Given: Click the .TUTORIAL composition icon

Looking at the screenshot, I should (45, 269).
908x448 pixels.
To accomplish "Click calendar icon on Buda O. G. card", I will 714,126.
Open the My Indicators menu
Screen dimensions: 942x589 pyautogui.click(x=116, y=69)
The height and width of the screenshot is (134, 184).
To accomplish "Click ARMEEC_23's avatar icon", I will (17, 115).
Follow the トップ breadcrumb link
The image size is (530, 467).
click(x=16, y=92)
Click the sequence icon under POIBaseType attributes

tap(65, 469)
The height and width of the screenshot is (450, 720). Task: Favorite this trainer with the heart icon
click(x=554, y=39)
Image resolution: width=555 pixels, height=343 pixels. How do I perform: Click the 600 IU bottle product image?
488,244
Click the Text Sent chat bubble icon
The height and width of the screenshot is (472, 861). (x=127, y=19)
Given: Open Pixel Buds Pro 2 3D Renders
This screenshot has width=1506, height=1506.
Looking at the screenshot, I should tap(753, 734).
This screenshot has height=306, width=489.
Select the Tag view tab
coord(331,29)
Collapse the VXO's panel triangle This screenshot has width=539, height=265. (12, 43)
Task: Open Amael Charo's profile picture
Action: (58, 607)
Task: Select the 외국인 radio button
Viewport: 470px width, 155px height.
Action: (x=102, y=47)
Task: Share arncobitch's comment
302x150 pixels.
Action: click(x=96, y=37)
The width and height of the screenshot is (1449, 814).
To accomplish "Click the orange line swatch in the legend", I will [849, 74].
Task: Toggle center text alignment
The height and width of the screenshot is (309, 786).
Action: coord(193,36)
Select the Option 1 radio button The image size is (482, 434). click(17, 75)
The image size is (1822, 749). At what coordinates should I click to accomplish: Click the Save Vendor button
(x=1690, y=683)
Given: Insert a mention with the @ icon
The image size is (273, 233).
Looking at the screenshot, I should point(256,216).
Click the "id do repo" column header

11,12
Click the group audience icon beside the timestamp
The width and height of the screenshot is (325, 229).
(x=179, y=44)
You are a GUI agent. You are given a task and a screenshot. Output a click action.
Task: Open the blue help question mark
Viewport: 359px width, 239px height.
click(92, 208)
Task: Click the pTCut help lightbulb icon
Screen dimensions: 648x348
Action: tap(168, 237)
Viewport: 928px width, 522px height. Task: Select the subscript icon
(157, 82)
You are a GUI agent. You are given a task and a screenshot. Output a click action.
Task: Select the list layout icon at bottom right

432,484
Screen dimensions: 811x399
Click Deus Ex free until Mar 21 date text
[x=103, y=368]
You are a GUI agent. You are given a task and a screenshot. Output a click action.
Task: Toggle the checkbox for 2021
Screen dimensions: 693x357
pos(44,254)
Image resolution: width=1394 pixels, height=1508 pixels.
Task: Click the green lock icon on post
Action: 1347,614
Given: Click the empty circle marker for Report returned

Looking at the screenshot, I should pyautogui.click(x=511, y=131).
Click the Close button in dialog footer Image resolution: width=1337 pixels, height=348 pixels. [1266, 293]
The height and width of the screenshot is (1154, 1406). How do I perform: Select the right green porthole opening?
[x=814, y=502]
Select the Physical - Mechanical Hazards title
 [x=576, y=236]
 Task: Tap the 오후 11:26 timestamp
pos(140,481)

+ + + + + + +

**Exercise goal**: Repeat each of the records exactly as written.

**Worked solution**:
Given: Click the .TUTORIAL composition icon

Looking at the screenshot, I should (45, 269).
908x448 pixels.
To accomplish "Click calendar icon on Buda O. G. card", I will 714,126.
Open the My Indicators menu
Screen dimensions: 942x589 pyautogui.click(x=116, y=69)
The height and width of the screenshot is (134, 184).
To accomplish "Click ARMEEC_23's avatar icon", I will (17, 115).
Follow the トップ breadcrumb link
The image size is (530, 467).
click(x=16, y=92)
Click the sequence icon under POIBaseType attributes

tap(65, 469)
The height and width of the screenshot is (450, 720). Task: Favorite this trainer with the heart icon
click(x=554, y=39)
Image resolution: width=555 pixels, height=343 pixels. How do I perform: Click the 600 IU bottle product image?
488,244
Click the Text Sent chat bubble icon
The height and width of the screenshot is (472, 861). (x=127, y=19)
Given: Open Pixel Buds Pro 2 3D Renders
This screenshot has width=1506, height=1506.
Looking at the screenshot, I should tap(753, 734).
This screenshot has height=306, width=489.
Select the Tag view tab
coord(331,29)
Collapse the VXO's panel triangle This screenshot has width=539, height=265. (12, 43)
Task: Open Amael Charo's profile picture
Action: (58, 607)
Task: Select the 외국인 radio button
Viewport: 470px width, 155px height.
Action: (x=102, y=47)
Task: Share arncobitch's comment
302x150 pixels.
Action: click(x=96, y=37)
The width and height of the screenshot is (1449, 814).
To accomplish "Click the orange line swatch in the legend", I will [849, 74].
Task: Toggle center text alignment
The height and width of the screenshot is (309, 786).
Action: coord(193,36)
Select the Option 1 radio button The image size is (482, 434). click(17, 75)
The image size is (1822, 749). At what coordinates should I click to accomplish: Click the Save Vendor button
(x=1690, y=683)
Given: Insert a mention with the @ icon
The image size is (273, 233).
Looking at the screenshot, I should point(256,216).
Click the "id do repo" column header

11,12
Click the group audience icon beside the timestamp
The width and height of the screenshot is (325, 229).
(x=179, y=44)
You are a GUI agent. You are given a task and a screenshot. Output a click action.
Task: Open the blue help question mark
Viewport: 359px width, 239px height.
click(92, 208)
Task: Click the pTCut help lightbulb icon
Screen dimensions: 648x348
Action: tap(168, 237)
Viewport: 928px width, 522px height. Task: Select the subscript icon
(157, 82)
You are a GUI agent. You are given a task and a screenshot. Output a click action.
Task: Select the list layout icon at bottom right

432,484
Screen dimensions: 811x399
Click Deus Ex free until Mar 21 date text
[x=103, y=368]
You are a GUI agent. You are given a task and a screenshot. Output a click action.
Task: Toggle the checkbox for 2021
Screen dimensions: 693x357
pos(44,254)
Image resolution: width=1394 pixels, height=1508 pixels.
Task: Click the green lock icon on post
Action: 1347,614
Given: Click the empty circle marker for Report returned

Looking at the screenshot, I should pyautogui.click(x=511, y=131).
Click the Close button in dialog footer Image resolution: width=1337 pixels, height=348 pixels. [1266, 293]
The height and width of the screenshot is (1154, 1406). How do I perform: Select the right green porthole opening?
[x=814, y=502]
Select the Physical - Mechanical Hazards title
 [x=576, y=236]
 Task: Tap the 오후 11:26 timestamp
pos(140,481)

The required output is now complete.